Render the lines from the one containing "Task: Open the Referral page" through the one containing "[x=572, y=231]", inclusive, as a Markdown table with columns Row and Line. Give one numbered row per line and omit blank lines.

--- begin ---

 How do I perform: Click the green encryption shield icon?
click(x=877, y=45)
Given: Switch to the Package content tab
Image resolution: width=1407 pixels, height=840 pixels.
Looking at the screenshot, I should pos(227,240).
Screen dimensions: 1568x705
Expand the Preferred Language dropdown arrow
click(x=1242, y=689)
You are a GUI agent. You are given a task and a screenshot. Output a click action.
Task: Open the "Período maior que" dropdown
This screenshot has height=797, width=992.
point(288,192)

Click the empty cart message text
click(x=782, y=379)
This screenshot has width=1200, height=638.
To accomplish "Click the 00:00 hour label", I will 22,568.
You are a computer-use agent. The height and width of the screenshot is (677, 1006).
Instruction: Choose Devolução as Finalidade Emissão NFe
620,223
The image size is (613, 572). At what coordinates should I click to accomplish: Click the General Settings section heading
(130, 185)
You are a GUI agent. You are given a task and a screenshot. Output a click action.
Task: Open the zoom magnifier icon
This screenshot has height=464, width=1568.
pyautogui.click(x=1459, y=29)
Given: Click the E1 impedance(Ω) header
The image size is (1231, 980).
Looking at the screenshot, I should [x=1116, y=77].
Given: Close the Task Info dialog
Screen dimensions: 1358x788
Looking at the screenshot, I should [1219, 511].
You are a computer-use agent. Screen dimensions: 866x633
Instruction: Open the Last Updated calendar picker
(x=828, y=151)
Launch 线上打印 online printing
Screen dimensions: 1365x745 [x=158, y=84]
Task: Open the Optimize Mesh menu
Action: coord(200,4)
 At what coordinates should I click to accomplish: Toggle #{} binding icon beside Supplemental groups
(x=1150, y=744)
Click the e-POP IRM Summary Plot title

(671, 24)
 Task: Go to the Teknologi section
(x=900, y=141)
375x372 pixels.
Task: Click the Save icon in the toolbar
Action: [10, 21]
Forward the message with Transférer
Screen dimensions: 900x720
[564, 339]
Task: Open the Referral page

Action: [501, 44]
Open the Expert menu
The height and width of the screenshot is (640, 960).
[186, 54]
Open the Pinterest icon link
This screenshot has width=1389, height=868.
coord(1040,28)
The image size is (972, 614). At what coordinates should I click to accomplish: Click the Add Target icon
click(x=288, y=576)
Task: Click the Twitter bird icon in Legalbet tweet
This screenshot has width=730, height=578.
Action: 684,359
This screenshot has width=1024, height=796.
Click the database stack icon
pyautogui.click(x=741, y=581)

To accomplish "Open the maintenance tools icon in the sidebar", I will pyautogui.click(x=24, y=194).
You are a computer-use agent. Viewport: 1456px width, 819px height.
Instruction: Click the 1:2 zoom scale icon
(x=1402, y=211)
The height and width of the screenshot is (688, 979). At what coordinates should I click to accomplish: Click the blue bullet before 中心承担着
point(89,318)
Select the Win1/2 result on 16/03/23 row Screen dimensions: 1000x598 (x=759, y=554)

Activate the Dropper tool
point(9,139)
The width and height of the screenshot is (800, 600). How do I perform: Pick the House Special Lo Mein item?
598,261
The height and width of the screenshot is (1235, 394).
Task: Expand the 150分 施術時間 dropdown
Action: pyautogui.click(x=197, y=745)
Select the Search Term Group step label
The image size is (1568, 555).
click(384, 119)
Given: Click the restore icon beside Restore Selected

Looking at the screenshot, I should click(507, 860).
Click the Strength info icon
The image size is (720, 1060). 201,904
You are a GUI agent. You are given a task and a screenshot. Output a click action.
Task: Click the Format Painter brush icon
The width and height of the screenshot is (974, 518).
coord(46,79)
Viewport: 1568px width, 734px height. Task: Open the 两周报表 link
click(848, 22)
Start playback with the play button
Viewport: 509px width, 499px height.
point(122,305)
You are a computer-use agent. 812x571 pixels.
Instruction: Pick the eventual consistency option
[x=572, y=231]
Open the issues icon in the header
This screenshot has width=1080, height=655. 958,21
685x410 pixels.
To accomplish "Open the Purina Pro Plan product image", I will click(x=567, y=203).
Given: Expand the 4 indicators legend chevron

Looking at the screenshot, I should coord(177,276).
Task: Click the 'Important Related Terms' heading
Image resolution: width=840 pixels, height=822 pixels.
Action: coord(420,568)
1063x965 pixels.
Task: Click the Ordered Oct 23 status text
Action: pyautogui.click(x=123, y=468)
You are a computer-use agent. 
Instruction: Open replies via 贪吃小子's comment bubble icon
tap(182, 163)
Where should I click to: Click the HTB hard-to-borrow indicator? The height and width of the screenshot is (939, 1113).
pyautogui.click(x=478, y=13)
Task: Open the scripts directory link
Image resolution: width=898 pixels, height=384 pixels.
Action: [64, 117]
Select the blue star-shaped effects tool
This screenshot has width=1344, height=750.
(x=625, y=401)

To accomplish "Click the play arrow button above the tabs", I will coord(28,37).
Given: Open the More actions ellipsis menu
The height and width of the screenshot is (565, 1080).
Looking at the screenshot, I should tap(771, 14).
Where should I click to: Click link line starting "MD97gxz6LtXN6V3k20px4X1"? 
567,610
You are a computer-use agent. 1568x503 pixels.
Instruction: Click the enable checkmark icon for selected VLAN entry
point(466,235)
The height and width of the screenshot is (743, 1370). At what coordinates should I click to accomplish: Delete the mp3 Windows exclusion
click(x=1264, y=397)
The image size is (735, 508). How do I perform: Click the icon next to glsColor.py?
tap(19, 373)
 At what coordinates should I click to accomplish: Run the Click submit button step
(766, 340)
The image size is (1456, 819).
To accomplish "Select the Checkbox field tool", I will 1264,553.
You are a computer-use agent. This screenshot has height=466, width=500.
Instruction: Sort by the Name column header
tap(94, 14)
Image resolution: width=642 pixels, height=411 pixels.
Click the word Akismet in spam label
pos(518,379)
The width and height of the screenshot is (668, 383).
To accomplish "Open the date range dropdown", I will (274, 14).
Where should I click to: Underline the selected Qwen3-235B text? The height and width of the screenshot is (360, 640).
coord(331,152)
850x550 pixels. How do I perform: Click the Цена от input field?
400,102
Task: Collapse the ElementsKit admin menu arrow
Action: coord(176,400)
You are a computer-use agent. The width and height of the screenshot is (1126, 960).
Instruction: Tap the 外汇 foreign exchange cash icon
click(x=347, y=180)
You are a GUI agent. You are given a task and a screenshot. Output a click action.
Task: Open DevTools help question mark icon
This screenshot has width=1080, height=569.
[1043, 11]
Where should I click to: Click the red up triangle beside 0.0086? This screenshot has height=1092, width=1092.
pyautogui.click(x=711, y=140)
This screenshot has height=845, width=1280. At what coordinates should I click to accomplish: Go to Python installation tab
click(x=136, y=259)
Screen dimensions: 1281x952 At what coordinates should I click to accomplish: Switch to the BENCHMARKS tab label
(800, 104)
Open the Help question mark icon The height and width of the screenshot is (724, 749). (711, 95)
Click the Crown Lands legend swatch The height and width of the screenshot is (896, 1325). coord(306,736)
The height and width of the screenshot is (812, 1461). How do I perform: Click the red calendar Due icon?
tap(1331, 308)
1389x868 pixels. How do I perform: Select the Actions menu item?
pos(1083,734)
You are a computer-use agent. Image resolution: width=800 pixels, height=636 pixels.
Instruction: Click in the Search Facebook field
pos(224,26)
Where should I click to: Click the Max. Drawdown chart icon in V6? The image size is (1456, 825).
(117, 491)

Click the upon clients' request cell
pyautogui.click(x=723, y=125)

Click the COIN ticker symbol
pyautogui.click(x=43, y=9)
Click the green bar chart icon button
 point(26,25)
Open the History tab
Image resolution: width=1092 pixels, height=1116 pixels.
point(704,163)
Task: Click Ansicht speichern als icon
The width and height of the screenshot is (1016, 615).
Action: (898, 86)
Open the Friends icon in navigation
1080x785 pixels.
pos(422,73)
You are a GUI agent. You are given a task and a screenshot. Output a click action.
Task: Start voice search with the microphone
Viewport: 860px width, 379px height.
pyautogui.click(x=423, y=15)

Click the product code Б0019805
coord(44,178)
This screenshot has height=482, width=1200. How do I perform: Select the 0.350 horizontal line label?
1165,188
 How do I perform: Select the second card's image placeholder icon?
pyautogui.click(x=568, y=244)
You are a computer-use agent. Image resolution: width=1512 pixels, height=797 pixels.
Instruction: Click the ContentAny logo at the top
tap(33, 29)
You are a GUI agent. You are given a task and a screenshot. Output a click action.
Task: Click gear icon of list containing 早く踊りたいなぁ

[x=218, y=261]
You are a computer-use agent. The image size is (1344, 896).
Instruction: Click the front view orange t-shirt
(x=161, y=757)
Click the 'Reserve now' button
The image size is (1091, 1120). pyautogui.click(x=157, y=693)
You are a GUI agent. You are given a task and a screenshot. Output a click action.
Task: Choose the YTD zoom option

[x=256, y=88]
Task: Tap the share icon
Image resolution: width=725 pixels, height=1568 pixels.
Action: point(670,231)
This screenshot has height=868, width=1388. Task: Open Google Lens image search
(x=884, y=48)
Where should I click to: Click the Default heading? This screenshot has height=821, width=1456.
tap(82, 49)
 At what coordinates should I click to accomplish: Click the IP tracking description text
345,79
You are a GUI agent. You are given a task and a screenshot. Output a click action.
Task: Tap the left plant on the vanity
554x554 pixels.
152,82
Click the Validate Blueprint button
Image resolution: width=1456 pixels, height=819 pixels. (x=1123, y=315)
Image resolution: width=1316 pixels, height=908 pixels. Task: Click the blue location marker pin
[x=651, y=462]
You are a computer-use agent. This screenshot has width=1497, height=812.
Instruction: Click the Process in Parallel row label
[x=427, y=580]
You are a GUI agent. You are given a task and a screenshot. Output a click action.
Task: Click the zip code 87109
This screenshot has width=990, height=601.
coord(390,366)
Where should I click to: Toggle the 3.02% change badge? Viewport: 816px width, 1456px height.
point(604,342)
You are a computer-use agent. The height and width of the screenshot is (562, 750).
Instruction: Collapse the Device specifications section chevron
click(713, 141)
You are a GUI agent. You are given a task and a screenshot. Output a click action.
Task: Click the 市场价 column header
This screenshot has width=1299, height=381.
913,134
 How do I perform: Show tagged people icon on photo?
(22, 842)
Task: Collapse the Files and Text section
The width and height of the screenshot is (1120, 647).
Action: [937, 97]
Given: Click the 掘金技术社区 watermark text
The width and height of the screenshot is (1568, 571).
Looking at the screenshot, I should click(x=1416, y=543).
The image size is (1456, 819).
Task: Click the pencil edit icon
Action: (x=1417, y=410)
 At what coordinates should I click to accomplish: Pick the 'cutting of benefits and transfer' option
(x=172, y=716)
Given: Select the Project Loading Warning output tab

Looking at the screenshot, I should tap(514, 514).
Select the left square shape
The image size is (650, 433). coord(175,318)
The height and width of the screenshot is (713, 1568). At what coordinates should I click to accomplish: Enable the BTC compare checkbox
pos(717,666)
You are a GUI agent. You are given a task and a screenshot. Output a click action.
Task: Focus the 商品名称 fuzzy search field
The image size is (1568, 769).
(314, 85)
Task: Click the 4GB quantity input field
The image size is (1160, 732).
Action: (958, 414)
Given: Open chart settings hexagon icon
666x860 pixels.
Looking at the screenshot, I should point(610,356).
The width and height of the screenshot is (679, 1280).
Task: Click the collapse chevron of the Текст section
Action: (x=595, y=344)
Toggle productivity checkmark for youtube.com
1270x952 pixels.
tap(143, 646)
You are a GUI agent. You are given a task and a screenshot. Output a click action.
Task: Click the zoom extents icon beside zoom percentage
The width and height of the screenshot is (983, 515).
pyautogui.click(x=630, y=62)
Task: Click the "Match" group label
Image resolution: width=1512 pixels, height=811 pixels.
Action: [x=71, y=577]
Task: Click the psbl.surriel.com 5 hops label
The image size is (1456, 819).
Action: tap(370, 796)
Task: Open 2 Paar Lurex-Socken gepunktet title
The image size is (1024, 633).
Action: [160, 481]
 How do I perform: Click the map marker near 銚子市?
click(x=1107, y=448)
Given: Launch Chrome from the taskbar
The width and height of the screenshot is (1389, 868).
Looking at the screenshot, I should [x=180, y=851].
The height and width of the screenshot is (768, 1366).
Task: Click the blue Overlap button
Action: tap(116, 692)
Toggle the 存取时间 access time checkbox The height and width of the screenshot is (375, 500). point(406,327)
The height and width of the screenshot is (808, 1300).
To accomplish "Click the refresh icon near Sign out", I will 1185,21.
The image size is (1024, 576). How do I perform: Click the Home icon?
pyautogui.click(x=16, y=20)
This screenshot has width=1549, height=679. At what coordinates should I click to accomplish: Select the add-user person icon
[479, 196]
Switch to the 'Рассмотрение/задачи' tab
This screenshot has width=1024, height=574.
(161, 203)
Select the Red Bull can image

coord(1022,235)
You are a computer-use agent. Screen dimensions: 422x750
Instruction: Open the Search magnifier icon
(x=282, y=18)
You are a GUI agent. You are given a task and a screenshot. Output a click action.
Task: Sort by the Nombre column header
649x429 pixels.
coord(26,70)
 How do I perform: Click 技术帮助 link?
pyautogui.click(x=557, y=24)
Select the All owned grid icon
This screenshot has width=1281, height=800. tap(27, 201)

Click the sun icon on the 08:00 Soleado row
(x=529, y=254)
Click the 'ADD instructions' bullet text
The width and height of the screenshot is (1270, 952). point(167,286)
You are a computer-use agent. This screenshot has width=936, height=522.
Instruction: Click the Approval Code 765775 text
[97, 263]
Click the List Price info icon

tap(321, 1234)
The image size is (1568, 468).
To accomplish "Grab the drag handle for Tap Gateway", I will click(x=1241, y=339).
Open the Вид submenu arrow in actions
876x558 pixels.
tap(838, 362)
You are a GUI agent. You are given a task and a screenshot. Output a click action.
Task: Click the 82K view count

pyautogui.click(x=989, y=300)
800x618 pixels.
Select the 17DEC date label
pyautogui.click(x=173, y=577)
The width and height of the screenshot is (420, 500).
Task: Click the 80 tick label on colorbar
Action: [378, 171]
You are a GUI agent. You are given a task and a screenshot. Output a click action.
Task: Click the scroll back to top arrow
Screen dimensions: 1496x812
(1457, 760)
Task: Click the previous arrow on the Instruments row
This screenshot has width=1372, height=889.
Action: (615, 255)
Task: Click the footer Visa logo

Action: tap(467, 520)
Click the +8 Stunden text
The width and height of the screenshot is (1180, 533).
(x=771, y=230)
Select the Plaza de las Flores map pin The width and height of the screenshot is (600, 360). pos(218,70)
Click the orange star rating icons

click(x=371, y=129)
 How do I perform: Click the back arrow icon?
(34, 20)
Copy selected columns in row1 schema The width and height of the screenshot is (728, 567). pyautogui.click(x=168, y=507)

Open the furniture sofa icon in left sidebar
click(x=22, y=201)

--- end ---

RESPONSE
| Row | Line |
|---|---|
| 1 | Task: Open the Referral page |
| 2 | Action: [501, 44] |
| 3 | Open the Expert menu |
| 4 | The height and width of the screenshot is (640, 960). |
| 5 | [186, 54] |
| 6 | Open the Pinterest icon link |
| 7 | This screenshot has width=1389, height=868. |
| 8 | coord(1040,28) |
| 9 | The image size is (972, 614). At what coordinates should I click to accomplish: Click the Add Target icon |
| 10 | click(x=288, y=576) |
| 11 | Task: Click the Twitter bird icon in Legalbet tweet |
| 12 | This screenshot has width=730, height=578. |
| 13 | Action: 684,359 |
| 14 | This screenshot has width=1024, height=796. |
| 15 | Click the database stack icon |
| 16 | pyautogui.click(x=741, y=581) |
| 17 | To accomplish "Open the maintenance tools icon in the sidebar", I will pyautogui.click(x=24, y=194). |
| 18 | You are a computer-use agent. Viewport: 1456px width, 819px height. |
| 19 | Instruction: Click the 1:2 zoom scale icon |
| 20 | (x=1402, y=211) |
| 21 | The height and width of the screenshot is (688, 979). At what coordinates should I click to accomplish: Click the blue bullet before 中心承担着 |
| 22 | point(89,318) |
| 23 | Select the Win1/2 result on 16/03/23 row Screen dimensions: 1000x598 (x=759, y=554) |
| 24 | Activate the Dropper tool |
| 25 | point(9,139) |
| 26 | The width and height of the screenshot is (800, 600). How do I perform: Pick the House Special Lo Mein item? |
| 27 | 598,261 |
| 28 | The height and width of the screenshot is (1235, 394). |
| 29 | Task: Expand the 150分 施術時間 dropdown |
| 30 | Action: pyautogui.click(x=197, y=745) |
| 31 | Select the Search Term Group step label |
| 32 | The image size is (1568, 555). |
| 33 | click(384, 119) |
| 34 | Given: Click the restore icon beside Restore Selected |
| 35 | Looking at the screenshot, I should click(507, 860). |
| 36 | Click the Strength info icon |
| 37 | The image size is (720, 1060). 201,904 |
| 38 | You are a GUI agent. You are given a task and a screenshot. Output a click action. |
| 39 | Task: Click the Format Painter brush icon |
| 40 | The width and height of the screenshot is (974, 518). |
| 41 | coord(46,79) |
| 42 | Viewport: 1568px width, 734px height. Task: Open the 两周报表 link |
| 43 | click(848, 22) |
| 44 | Start playback with the play button |
| 45 | Viewport: 509px width, 499px height. |
| 46 | point(122,305) |
| 47 | You are a computer-use agent. 812x571 pixels. |
| 48 | Instruction: Pick the eventual consistency option |
| 49 | [x=572, y=231] |